The relevant sections read as follows: -


“(2) Subject to subsection… (4) below

(b) the property of a State shall not be subject to any process for the enforcement of a judgment or arbitration award or, in an action in rem, for its arrest detention or sale.”

4) Subsection (2)(b) above does not prevent the issue of any process in respect of property which is for the time being in use or intended for use for commercial purposes; …”


The majority of the Court of Appeal agreed.  The case went to the Supreme Court and the Court stated that


“The question in this appeal is what is the true construction of the expression “property which is for the time being in use or intended for use for commercial purposes” in section 13(4) of the State Immunity Act 1978 (“the Act”).”


As well as quoting previous English authorities, Lord Clarke, with whom the other Supreme Court Justices agreed, also cited a case from the US Court of Appeals, 5th Cir, Texas, namely Connecticut Bank of Commerce v Republic of Congo, 309 f 3d 240.

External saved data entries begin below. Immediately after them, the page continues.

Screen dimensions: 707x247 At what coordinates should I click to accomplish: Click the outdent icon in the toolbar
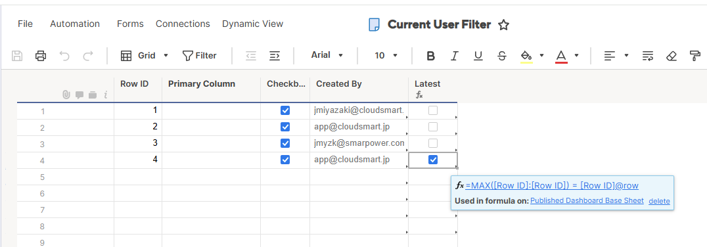coord(251,56)
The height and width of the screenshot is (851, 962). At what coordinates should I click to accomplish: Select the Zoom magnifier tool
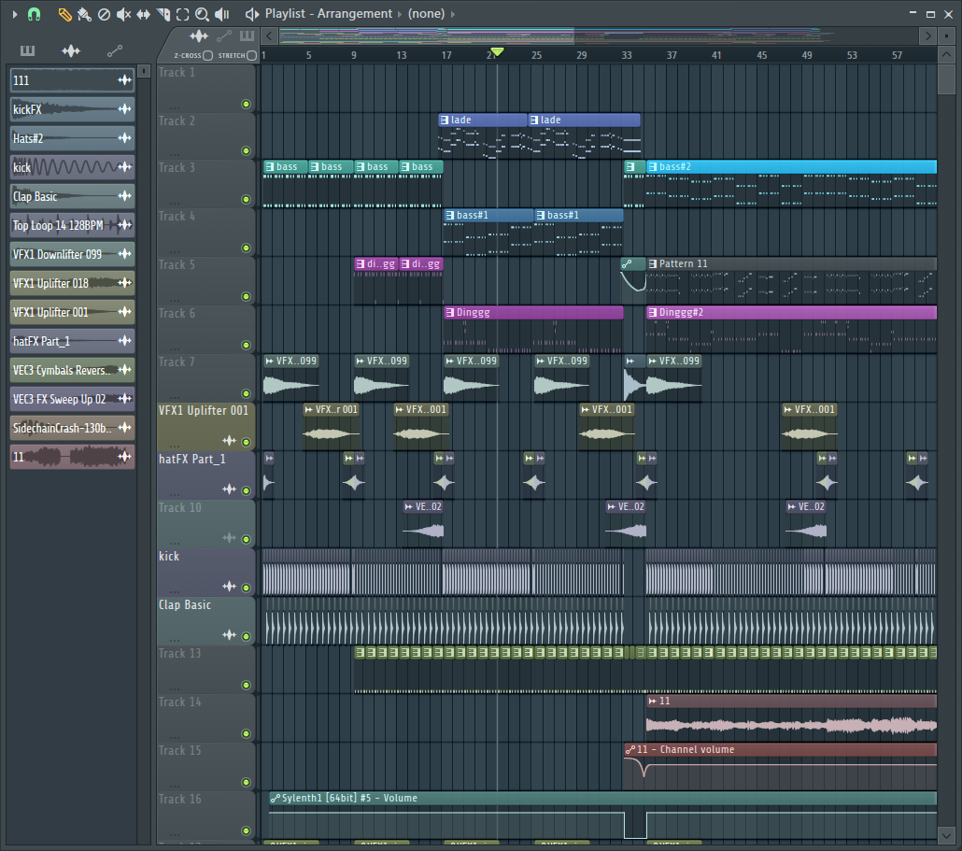click(x=202, y=14)
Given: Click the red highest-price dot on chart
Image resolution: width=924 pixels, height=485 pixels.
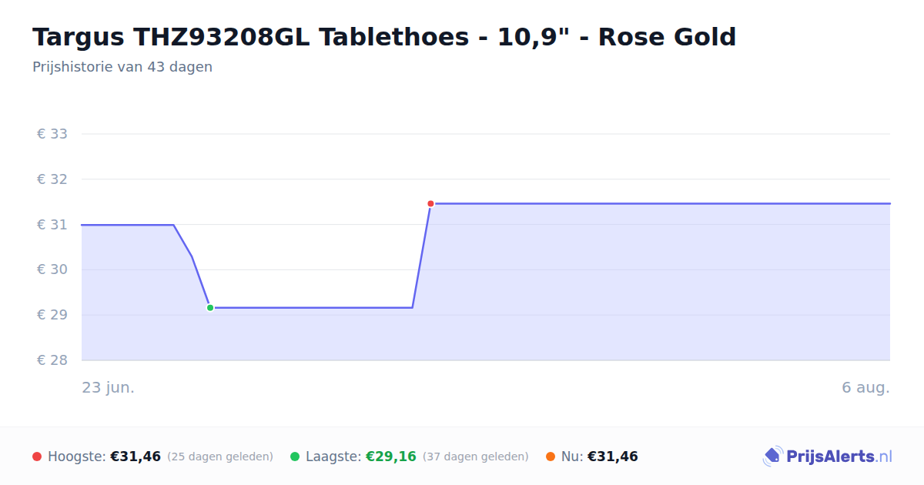Looking at the screenshot, I should click(x=430, y=203).
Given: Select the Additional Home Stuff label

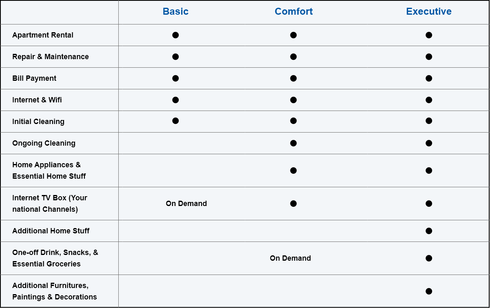Looking at the screenshot, I should [51, 231].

“What matters under the statute is what the property is ‘used for’, not how it was generated or produced. If property in the United States is used for a commercial purpose here, that property is subject to attachment and execution even if it was purchased with tax revenues or some other noncommercial source of government income. Conversely, even if a foreign state’s property has been generated by commercial activity in the United States, that property is not thereby subject to execution or attachment if it is not ‘used for’ a commercial activity within our borders. …What matters under the statute is not how the Congo made its money, but how it spends it. The amenability of these royalties and taxes to garnishment depends on what they are ‘used for’, not on how they were raised.”



The phrase ‘used for’ in §1610(a) is not a mere syntactical infelicity that permits courts to look beyond the ‘use’ of property, and instead try to find any kind of nexus or connection to a commercial activity in the United States. The statute means what it says: property of a foreign sovereign…may be executed against only if it is ‘used for’ a commercial activity. That the property is revenue from or otherwise generated by commercial activity in the United States does not thereby render the property amenable to execution.”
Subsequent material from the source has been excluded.